BEGIN Task data

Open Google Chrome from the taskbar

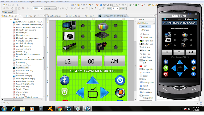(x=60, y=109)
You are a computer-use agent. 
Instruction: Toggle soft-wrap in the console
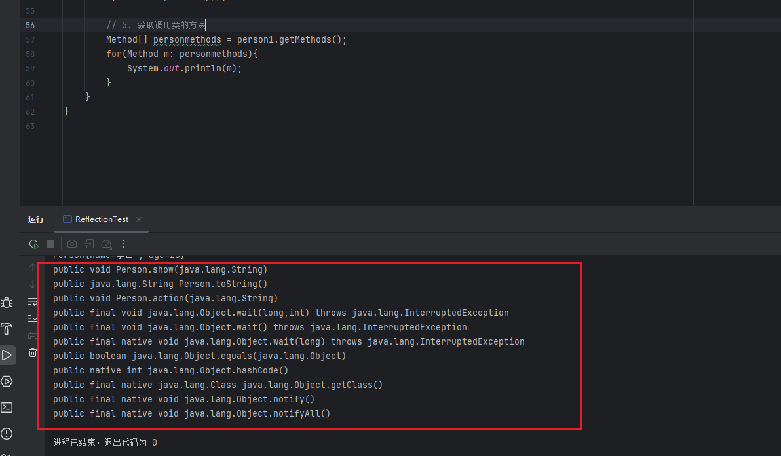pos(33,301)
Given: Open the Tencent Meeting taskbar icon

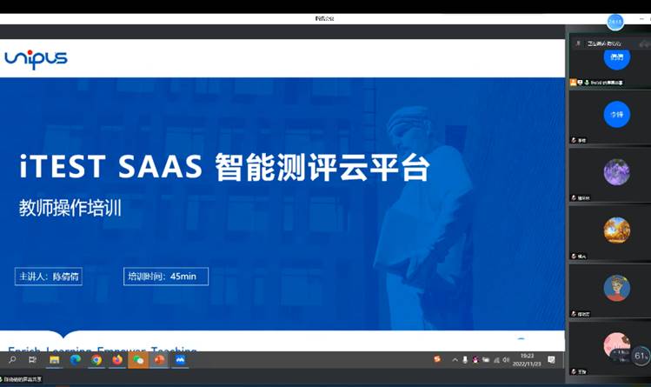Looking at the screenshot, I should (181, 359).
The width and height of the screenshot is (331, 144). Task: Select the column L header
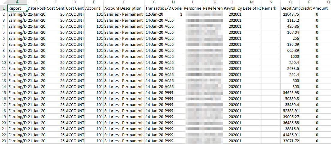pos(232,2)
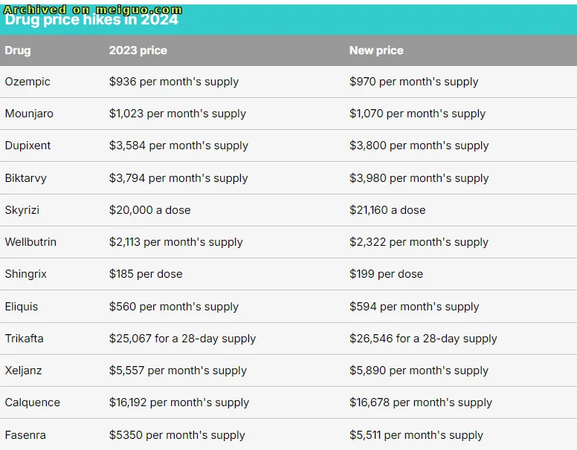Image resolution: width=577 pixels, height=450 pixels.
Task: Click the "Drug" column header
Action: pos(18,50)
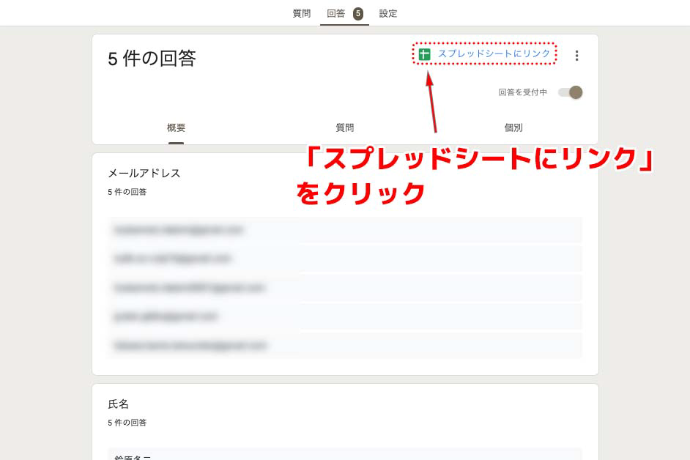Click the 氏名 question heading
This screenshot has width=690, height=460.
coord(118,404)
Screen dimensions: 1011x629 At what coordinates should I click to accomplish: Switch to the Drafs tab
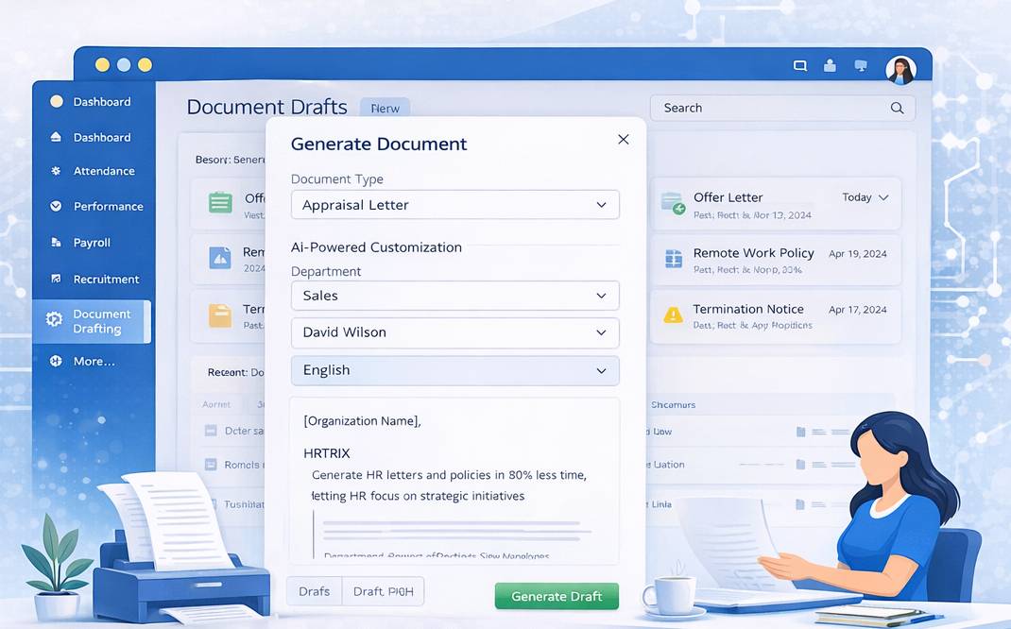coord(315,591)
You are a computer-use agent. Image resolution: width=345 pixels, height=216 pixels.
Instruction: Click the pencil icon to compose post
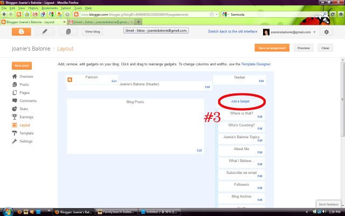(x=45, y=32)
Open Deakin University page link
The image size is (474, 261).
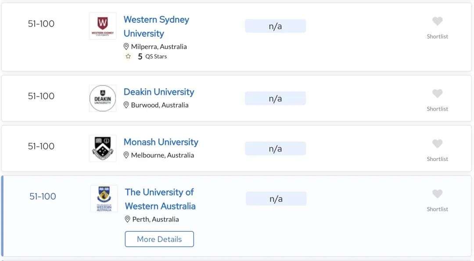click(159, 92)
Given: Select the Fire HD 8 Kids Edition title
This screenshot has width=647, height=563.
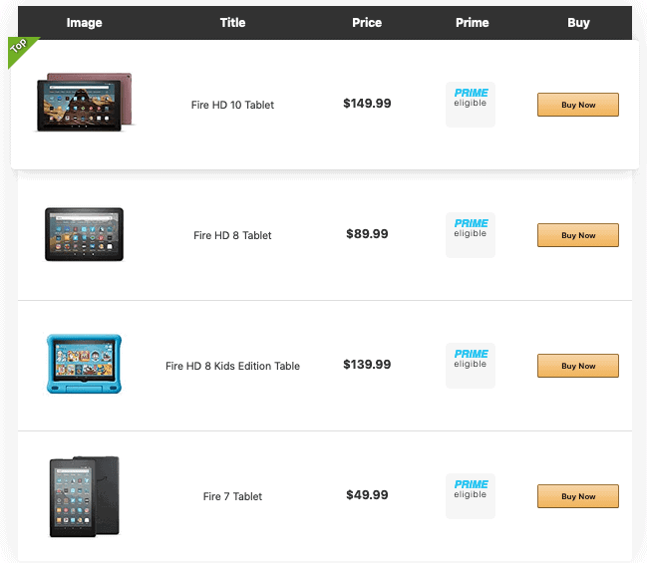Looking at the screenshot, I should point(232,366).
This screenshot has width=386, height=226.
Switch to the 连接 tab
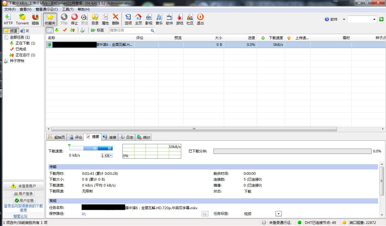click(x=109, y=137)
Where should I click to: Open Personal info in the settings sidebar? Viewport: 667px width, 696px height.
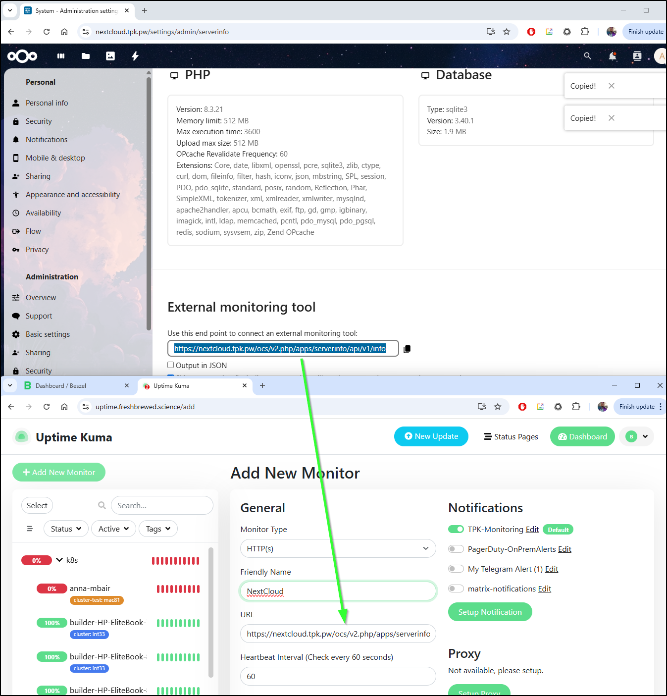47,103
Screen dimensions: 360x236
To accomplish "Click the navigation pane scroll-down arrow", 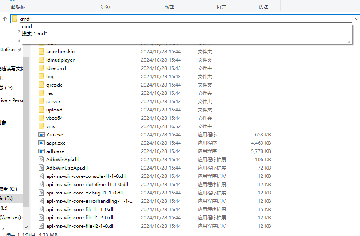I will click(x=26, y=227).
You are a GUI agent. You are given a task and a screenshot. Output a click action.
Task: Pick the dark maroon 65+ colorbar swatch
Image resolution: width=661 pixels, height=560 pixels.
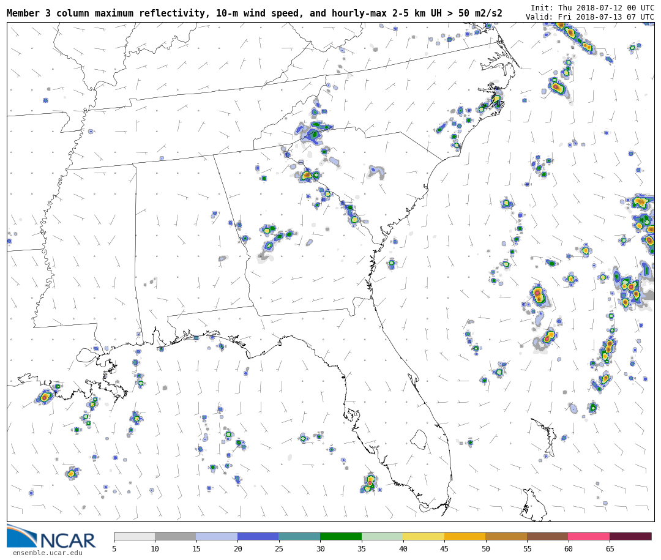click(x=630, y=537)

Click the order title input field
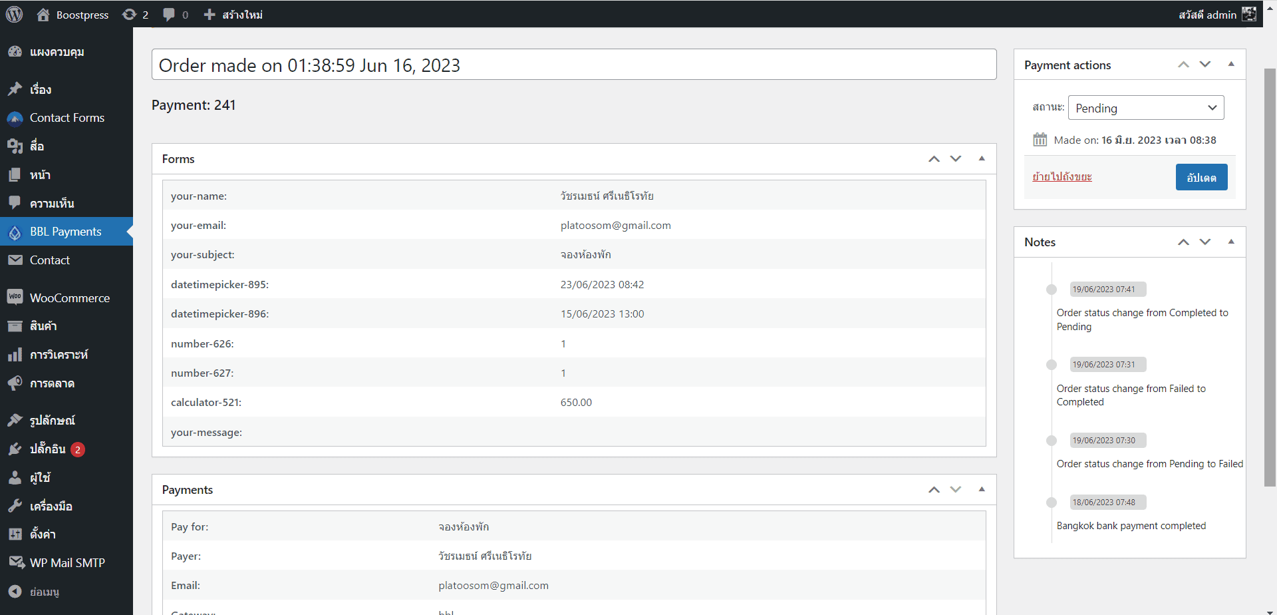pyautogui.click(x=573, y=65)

END Task data

> What the exercise asks:
How many lines of the listing contain the word "computer"? Reply with only the number.

> Your response:
2